There needs to be a nearly constant stream of new policy proposals, with popular appeal both at the Labour grassroots and across the country. We need ideas which fulfil Labour’s radical aspirations on the economy and the public desire for equitable economic reforms. Zoe Williams highlights for instance the option of a land value tax, which was originally floated by Corbyn back in 2015. A concrete proposal on a wealth tax, aimed at only the richest 1% or 2% of households could also fit in with the aim of a radical agenda for the Labour Party, popular in the country at large. And we can find some consolation in the fact that half the electorate support the principle of a wealth tax, a number which may rise if voters were offered a wealth tax on only the very richest. This would work especially well if the revenue went exclusively to the NHS, social care or on industrial development. 

On immigration we need a solution which is not about numbers, migrant bashing or choosing migrants on the basis of ‘quality’. A defence of migration should be combined with a much larger migrant impact fund than has currently been proposed and a serious effort to address the skills gap, by investing in training and education. What counts here isn’t necessarily the policies but how often they are spoken about and whether they are spoken about with enthusiasm by Corbyn and the Shadow Cabinet. 

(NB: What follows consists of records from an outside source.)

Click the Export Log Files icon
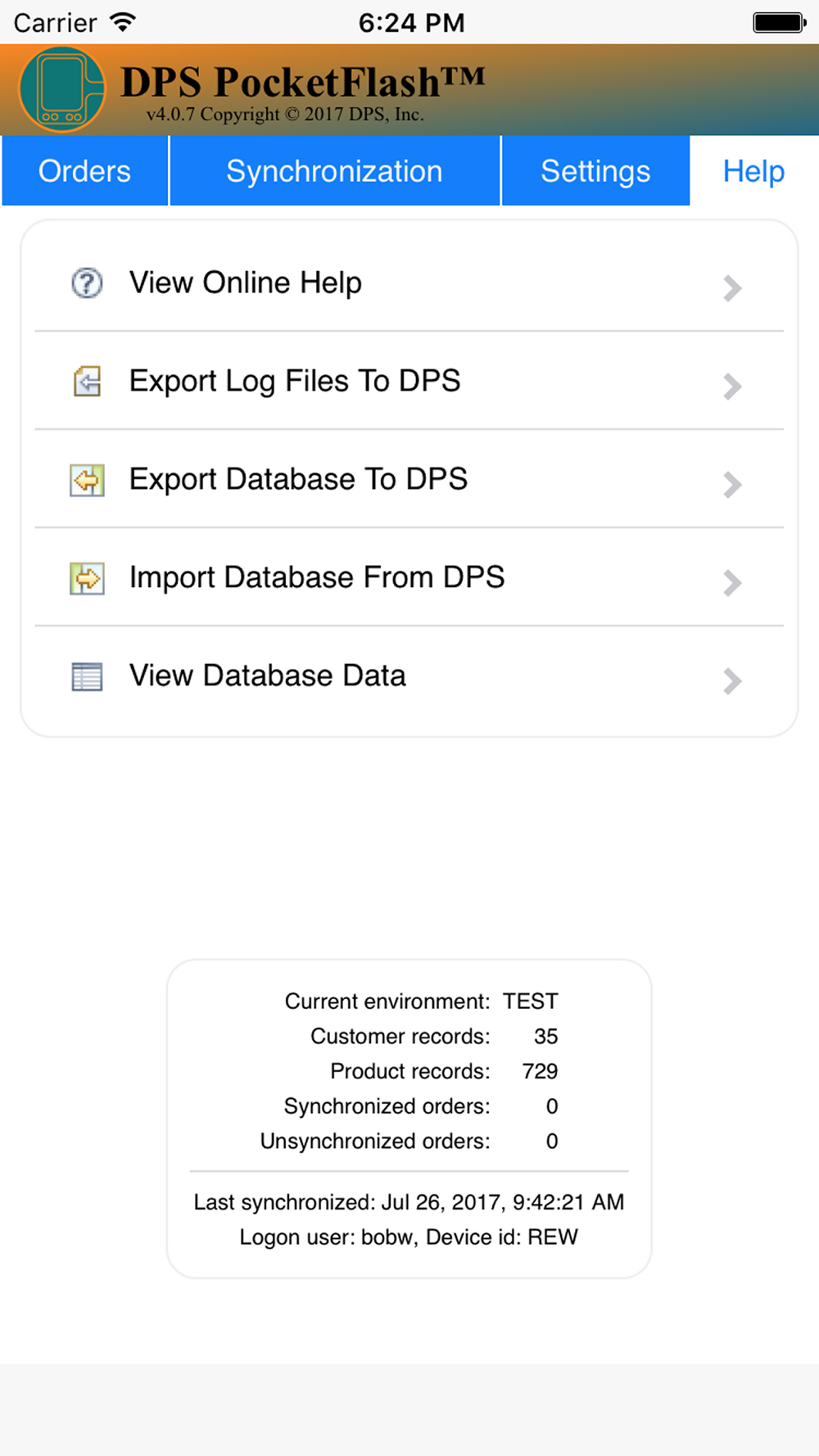 click(87, 382)
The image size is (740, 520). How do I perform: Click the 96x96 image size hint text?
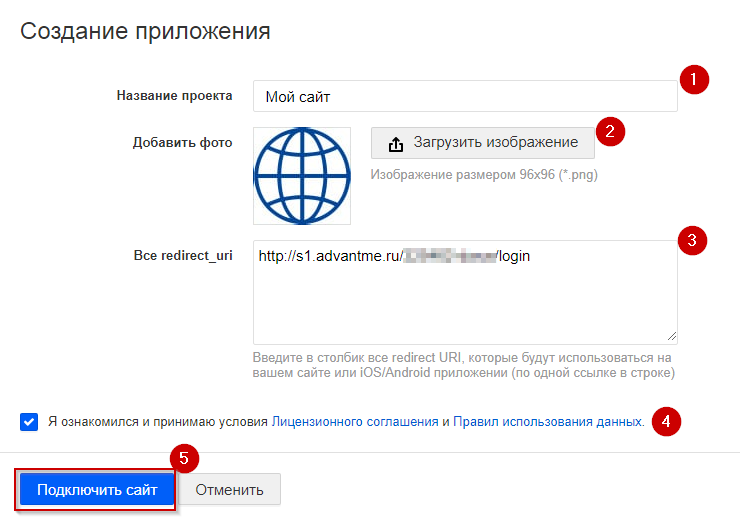click(x=484, y=175)
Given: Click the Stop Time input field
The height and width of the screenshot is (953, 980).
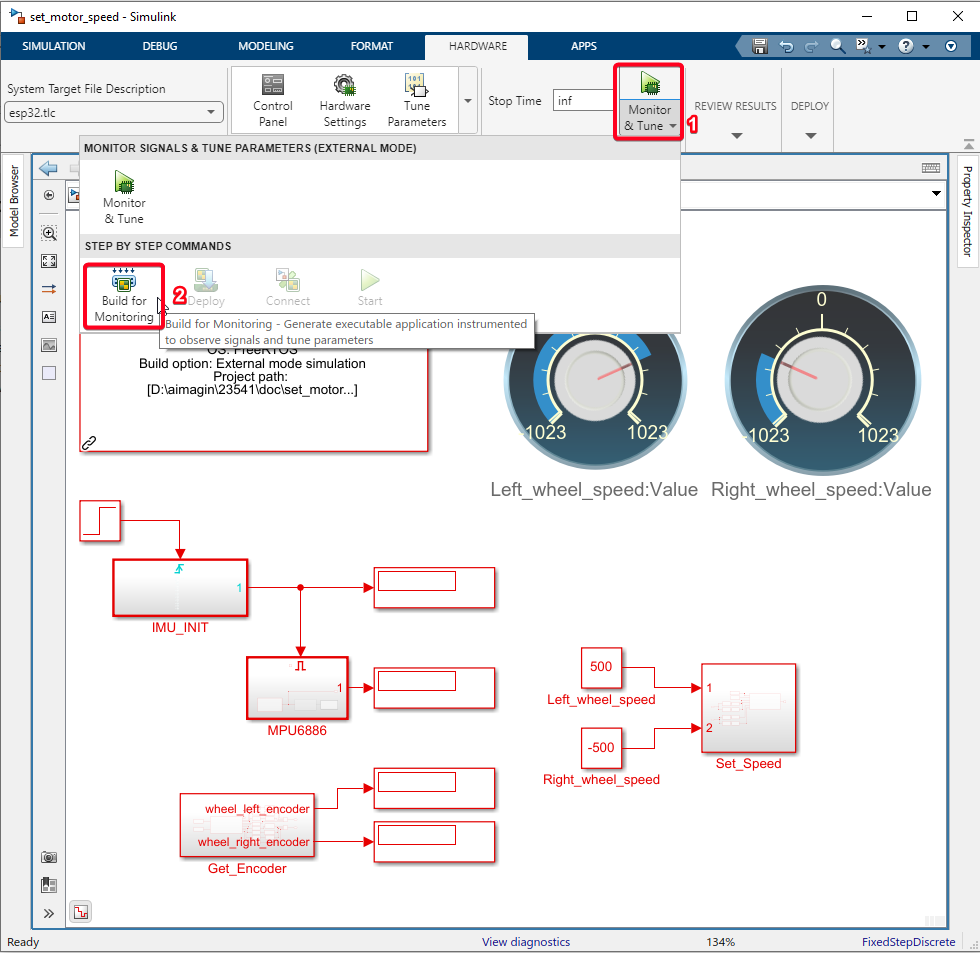Looking at the screenshot, I should (x=582, y=100).
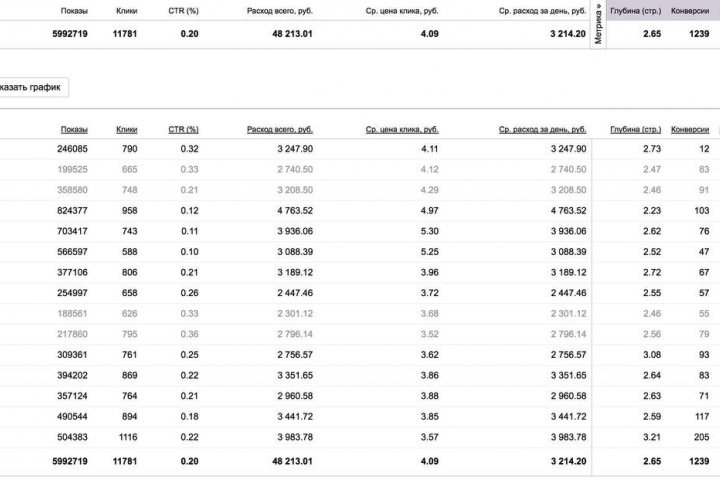Click the Показать график button

(x=31, y=87)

Together it is likely that making some of these changes, or all of them, will not be enough to turn the party around. Boosting Labour’s polling by a few percentage points will not be enough. But relentlessly targeting working class votes, older people’s votes, and offering a nuanced strategy on Brexit which pleases both sides is a good place to start. This may require shedding Labour’s metropolitan image, but for the left it is imperative that this doesn’t involve jettisoning a democratic socialist agenda or abandoning our popular policies. Corbyn cannot be viewed as a permanent leader, and at some point, we should consider a younger left-loyalist like Angela Rayner or Becky Long-Bailey as leader, Ellie Mae O’Hagan is right that Labour has “a stronger and more vibrant leftwing than it has had in years”. In spite of our collective failure the left must remain absolutely committed to putting forward a bold, transformative, redistributive agenda to the country. We cannot forget that this is fundamental to Labour’s aim to bring meaningful change for ordinary people.